Che cosa sta succedendo
La corsa alla nomina, fino a pochi giorni fa, era ristretta a due figure considerate interne al perimetro del gruppo: Pierluigi Giverso e Alessandro Varaldo. Giverso – nel gruppo Anima dal 2009 – ricopre attualmente il ruolo di condirettore generale e group chief business officer, oltre alla responsabilità commerciale della Sgr. Varaldo, invece, è alla guida di Banca Aletti dal 2018 ed è percepito come il candidato più vicino alla galassia Piazza Meda, anche alla luce del successo dell’opa promossa proprio da Banco Bpm su Anima.
L’equilibrio apparente tra continuità gestionale e rappresentanza dell’azionista di riferimento sembrava aver creato una corsa a due molto definita. Tuttavia, entrambe le ipotesi si stanno progressivamente raffreddando. Giverso rappresenterebbe la scelta più interna alla società di gestione del risparmio, una soluzione di continuità operativa. Varaldo incarnerebbe invece l’opzione più allineata alla capogruppo bancaria. Eppure, la convergenza su uno dei due nomi non è maturata e il dossier rimane aperto.
Secondo quanto riferito da Radiocor, Banco Bpm ha iniziato a valutare anche candidati esterni al gruppo. Nei giorni scorsi è circolato, senza conferme, il nome di Saverio Perissinotto, presidente di Eurizon, la Sgr del gruppo Intesa Sanpaolo.

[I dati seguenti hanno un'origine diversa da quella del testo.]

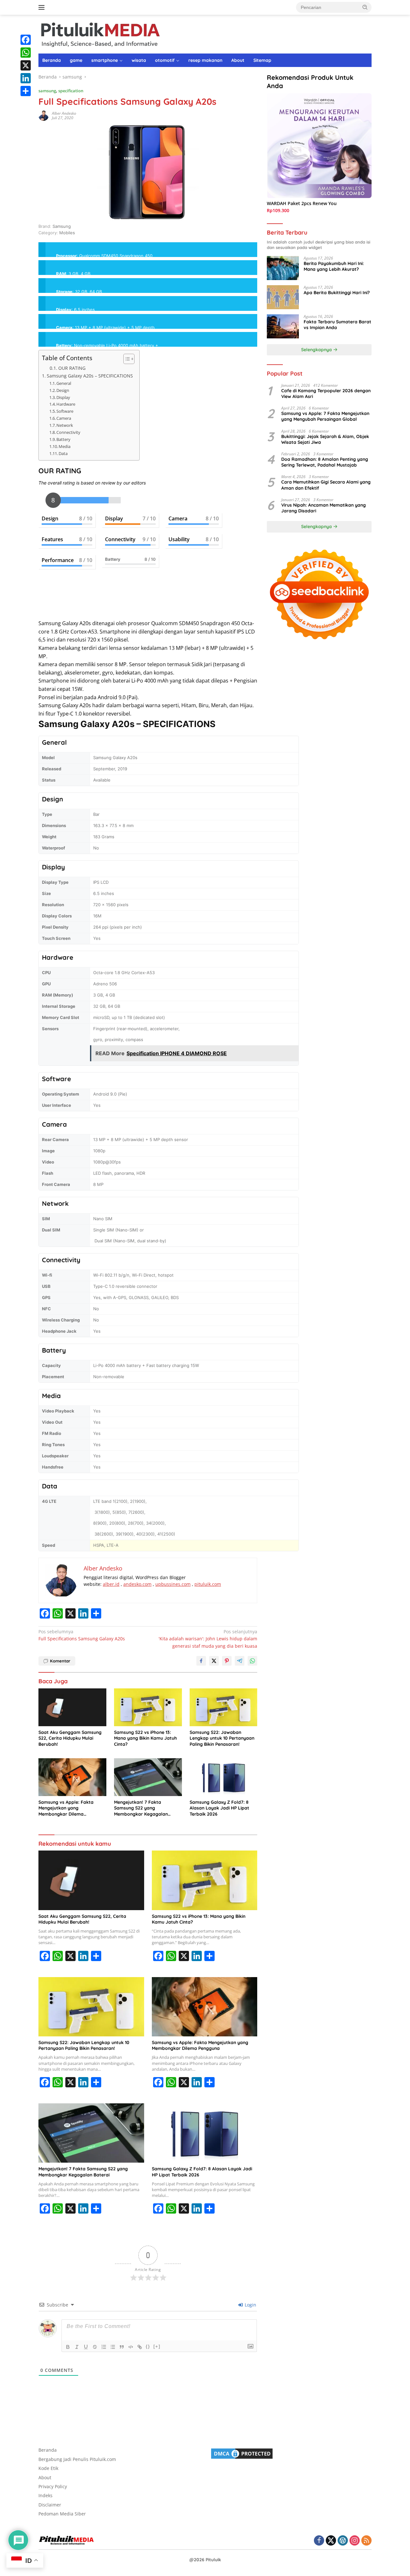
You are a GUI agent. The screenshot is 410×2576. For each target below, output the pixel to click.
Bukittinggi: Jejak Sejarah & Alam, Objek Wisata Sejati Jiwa (325, 439)
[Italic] (76, 2347)
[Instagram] (354, 2541)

La presenza di un profilo così rilevante nel dibattito informale segnala la volontà di ampliare ulteriormente la ricerca e di non precludere alcuna opzione pur di individuare il manager considerato più adatto a guidare Anima nella nuova fase post-Opa.
I conti dei primi nove mesi
Se sul fronte della governance il tempo sembra dilatarsi, sul piano industriale Anima continua a correre. Il Consiglio di Amministrazione di Anima Holding ha approvato, pochi giorni fa, il resoconto intermedio di gestione al 30 settembre 2025, che segnala una crescita della redditività e un rafforzamento della posizione finanziaria. Nei primi nove mesi dell’anno le commissioni nette di gestione si attestano a 270,8 milioni di euro, in aumento del 9% rispetto ai 248,8 milioni registrati nello stesso periodo del 2024, mentre i ricavi totali consolidati ammontano a 368,3 milioni, sostanzialmente in linea con i 367,1 milioni dello scorso anno. L’utile netto consolidato sale a 199,5 milioni di euro, con un incremento del 15%, mentre l’utile netto normalizzato raggiunge i 210 milioni, segnando un progresso dell’11%.

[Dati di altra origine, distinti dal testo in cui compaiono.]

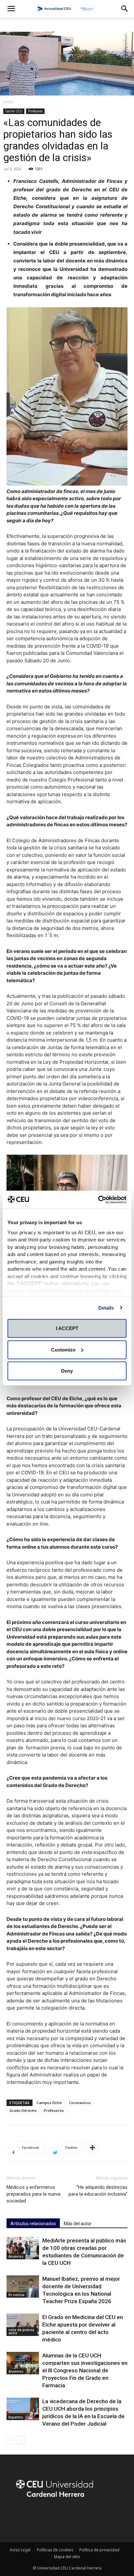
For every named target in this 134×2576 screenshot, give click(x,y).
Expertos (15, 2417)
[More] (92, 2147)
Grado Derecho (23, 2110)
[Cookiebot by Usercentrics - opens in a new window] (98, 1199)
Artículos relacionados (33, 2223)
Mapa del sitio (67, 2556)
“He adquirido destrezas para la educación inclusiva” (98, 2190)
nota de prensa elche (21, 2331)
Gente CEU (13, 111)
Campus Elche (49, 2102)
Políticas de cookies (55, 2550)
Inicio (8, 102)
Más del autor (78, 2223)
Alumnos (15, 2256)
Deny (67, 1371)
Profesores (35, 111)
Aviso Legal (20, 2550)
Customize (63, 1349)
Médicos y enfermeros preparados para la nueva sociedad (33, 2194)
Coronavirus (80, 2102)
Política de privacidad (99, 2550)
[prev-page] (11, 2440)
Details (106, 1307)
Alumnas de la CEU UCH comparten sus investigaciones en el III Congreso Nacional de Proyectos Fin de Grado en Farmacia (84, 2370)
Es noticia (16, 2294)
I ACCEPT (67, 1328)
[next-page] (21, 2440)
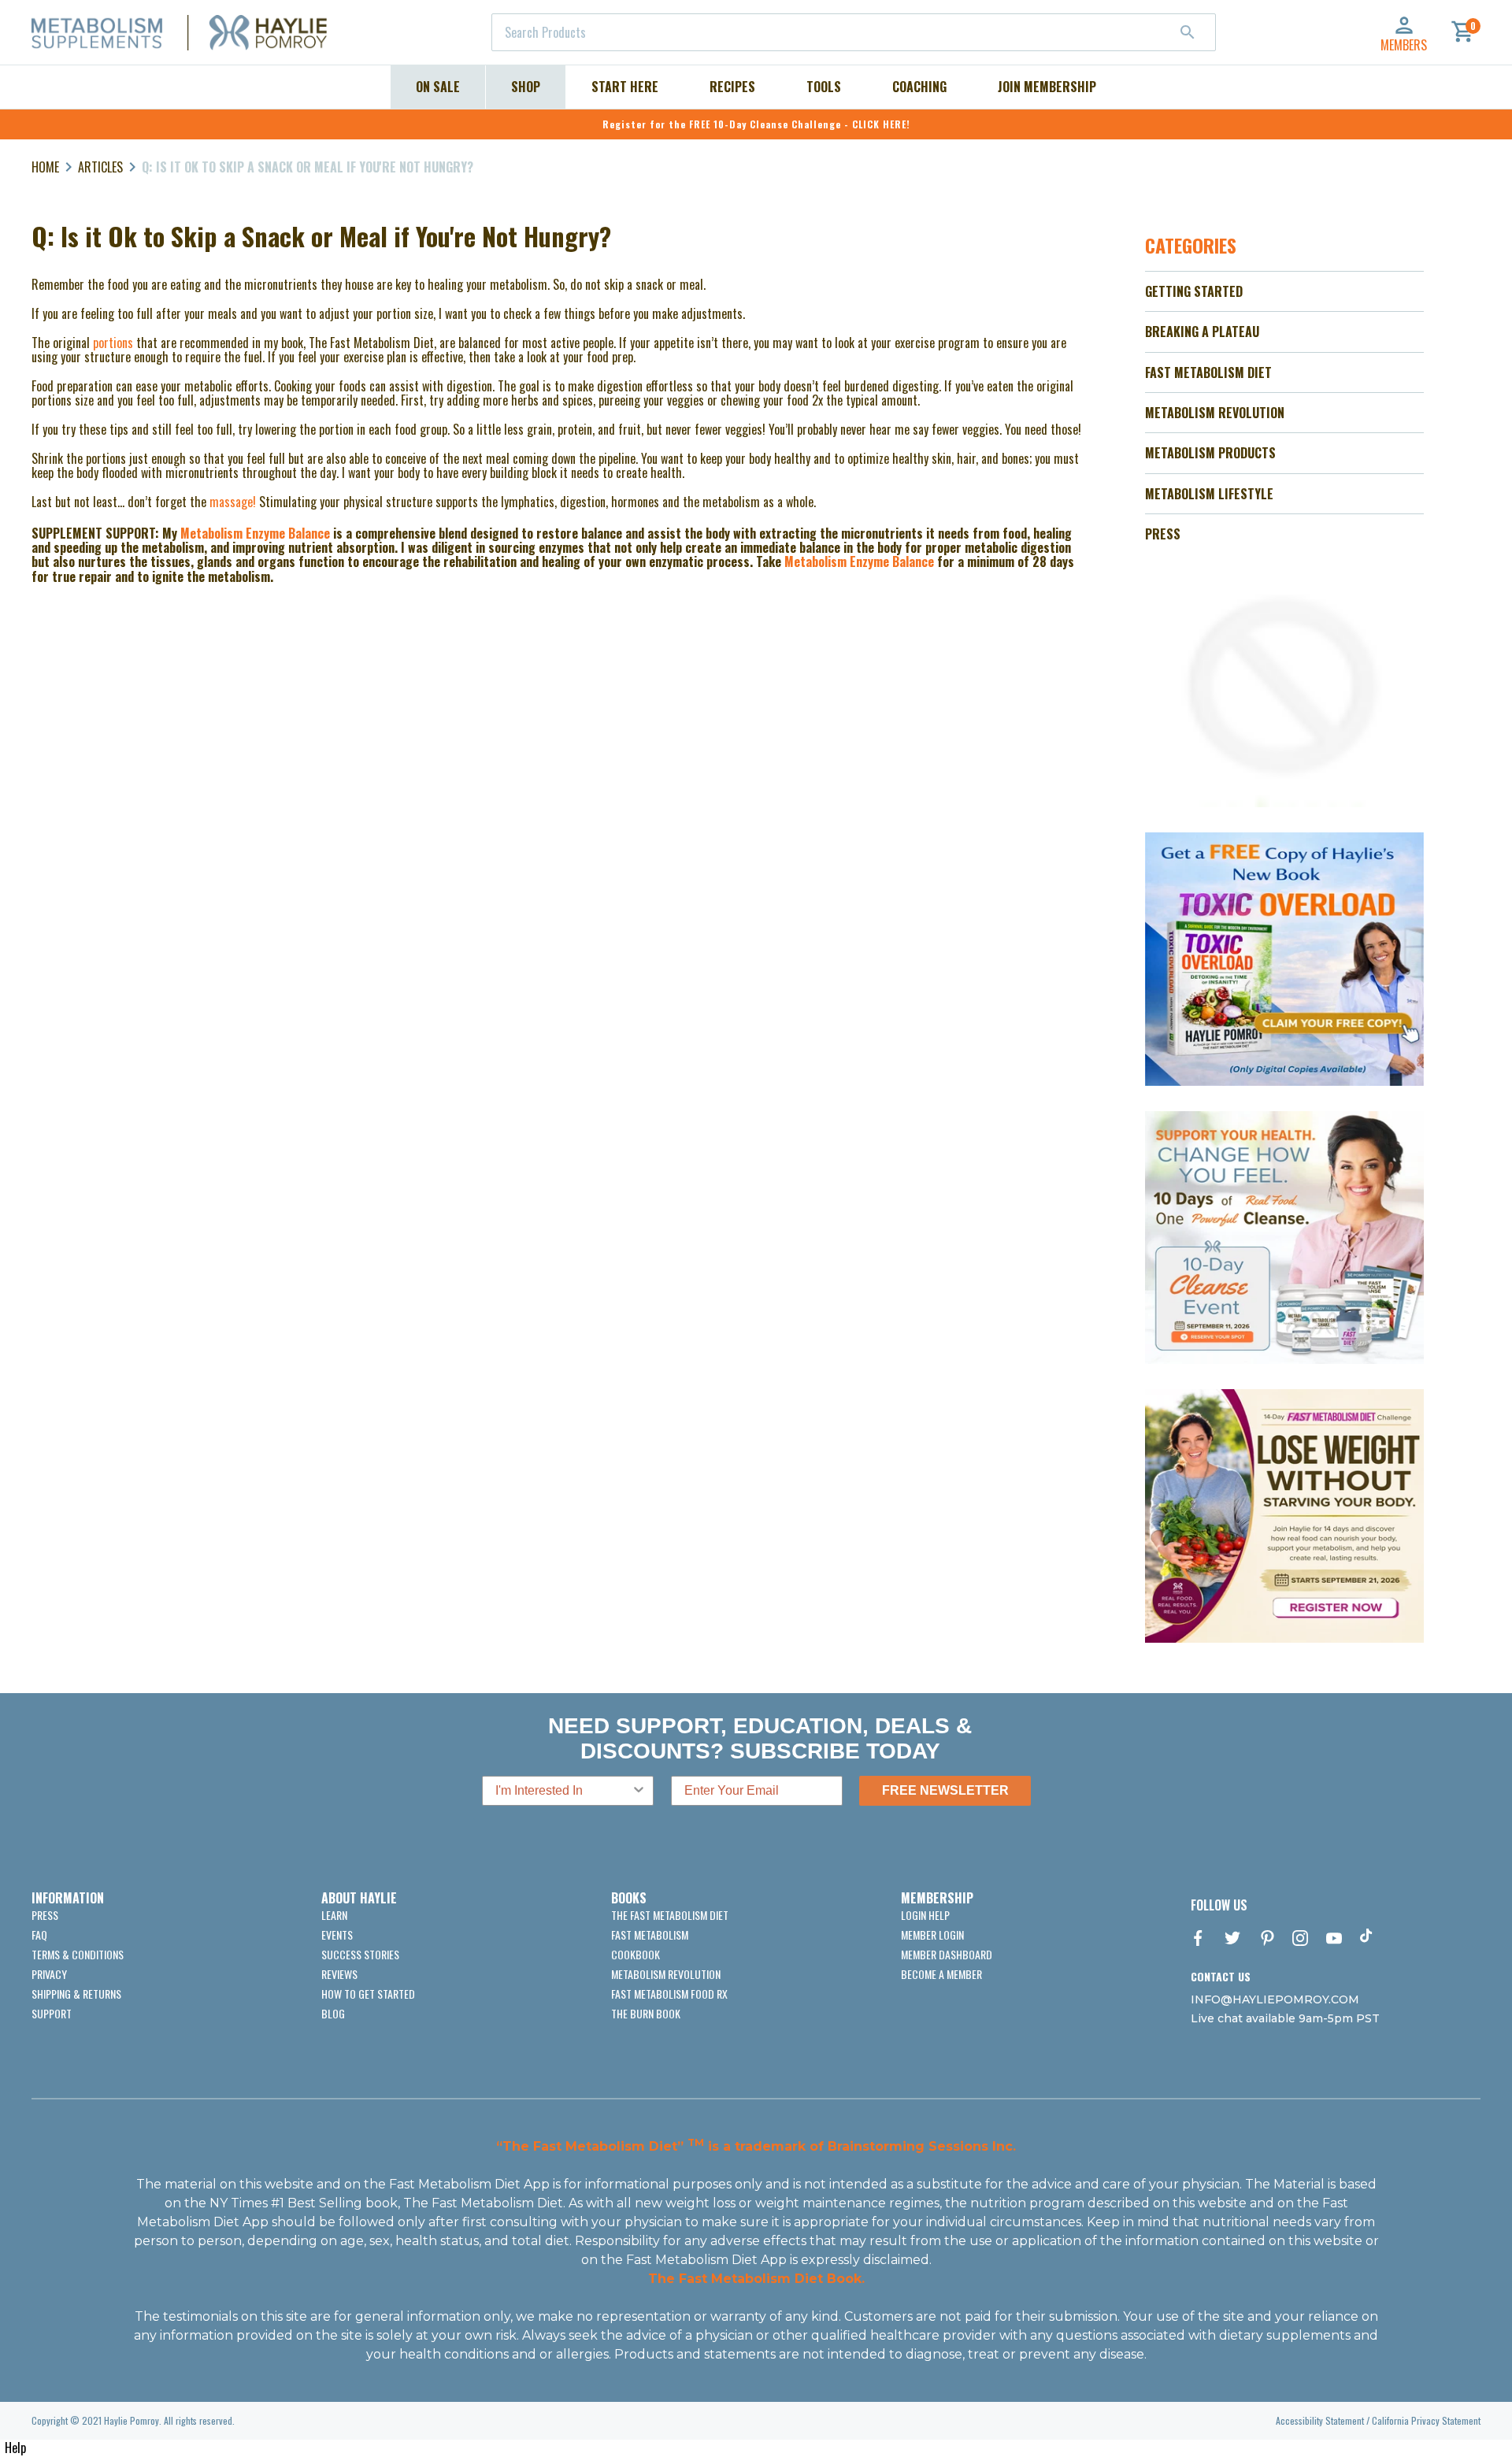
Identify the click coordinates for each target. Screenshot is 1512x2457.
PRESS (1162, 533)
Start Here (624, 86)
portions (114, 342)
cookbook (635, 1954)
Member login (932, 1934)
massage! (232, 501)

Il periodo beneficia anche di un ricavo una tantum di 31,8 milioni di euro e del forte contributo dei dividendi provenienti da Banca Monte dei Paschi di Siena, saliti da 3,1 a 43,2 milioni di euro. I costi operativi ordinari ammontano a 115,9 milioni di euro e, pur segnando un incremento del 15%, mostrano una dinamica molto più contenuta – pari al 2% – se si esclude l’effetto delle recenti acquisizioni. Il rapporto costi/ricavi netti si posiziona al 36,1%.
Sul fronte patrimoniale, la posizione finanziaria netta consolidata è positiva per 372,6 milioni di euro, in deciso miglioramento rispetto ai 73,7 milioni di un anno prima e ai 251,5 milioni registrati a fine 2024. Il dato riflette il pagamento di dividendi per 146,3 milioni e imposte per circa 83 milioni, compensati dai forti risultati operativi e dalle plusvalenze sugli investimenti.
La poltrona principale resta vacante, ma Anima corre. E la sensazione è che Banco Bpm voglia arrivare alla scelta del nuovo ceo con la massima cautela: una decisione strategica non solo per la governance, ma anche per il posizionamento futuro della Sgr nel mercato del risparmio gestito italiano.